The Executioner picked up his Beretta checked the feed, the magazine and the sound suppressor. He quickly secured the rest of his equipment, getting himself ready for his run.

He crossed the blood-splattered room and headed for the heavy door. Beretta in hand, he reached out and turned the door handle slowly before gently pushing the door open a crack and looking out.

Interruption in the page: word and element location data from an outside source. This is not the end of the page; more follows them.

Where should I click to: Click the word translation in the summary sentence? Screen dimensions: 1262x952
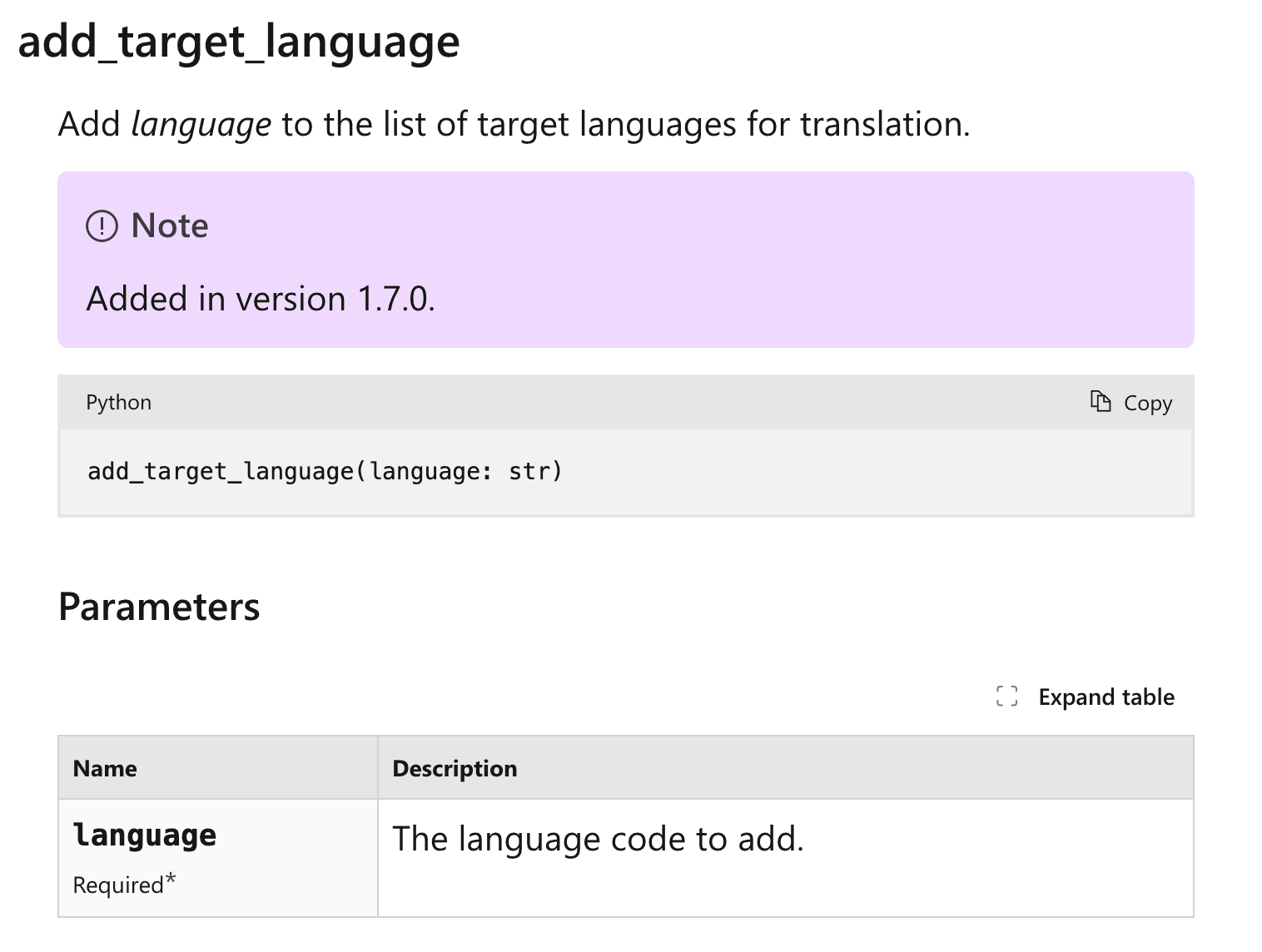coord(884,124)
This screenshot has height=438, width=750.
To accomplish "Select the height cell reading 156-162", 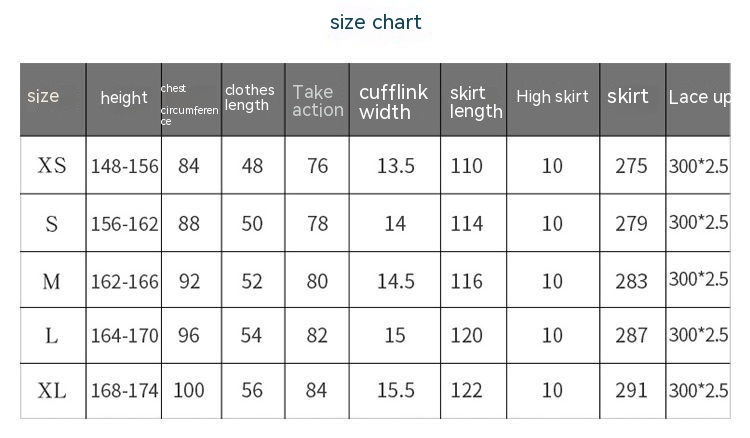I will click(125, 224).
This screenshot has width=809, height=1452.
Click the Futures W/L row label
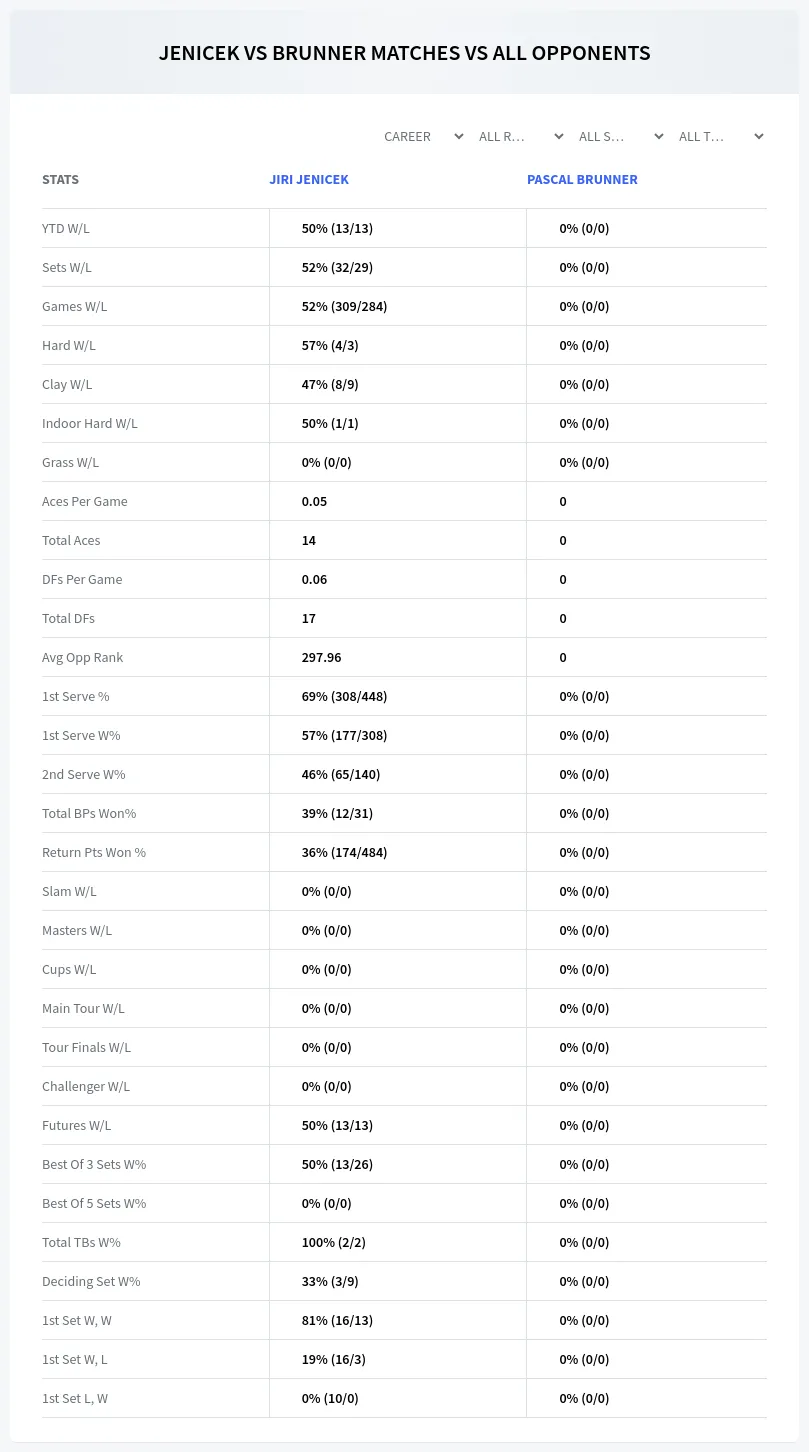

He saw a long hallway, windowless, poorly lit and grimy. From the direction Bolan was looking it ran for about thirty yards before ending at a solid door. A guard stood with a slung FN P-90 submachine gun, smoking a cigarette and knocking the ashes straight onto the floor. Bolan was sure the man was long used to hearing screams coming from the interrogation room.

Bolan moved through the doorway room in one fluid motion. He lifted the Beretta 93-R in both hands and squeezed the trigger. The pistol coughed twice and 9 mm Parabellum rounds slapped into the startled sentry. The man went down, his rifle sliding off his shoulder and his burning cigarette tumbling from limp fingers.

Bolan spun to cover the opposite end of the hall, but saw no other targets.

There were three doors in the short corridor. He quickly tried the handles on each. One was a broom closet, long disused. The other two opened into empty rooms.

There was no clue as to Sukarnoputri’s whereabouts.

5

Mack Bolan was a shadow among shadows.

Crouched in a small stand of bamboo, he watched the sentry patrol using his night-night vision goggles. Around him the pungent aroma of the mangrove swamp was cloying. Above his head a sliver of yellow moon cast a soft illumination too weak to penetrate the darkness of the tropical swamp.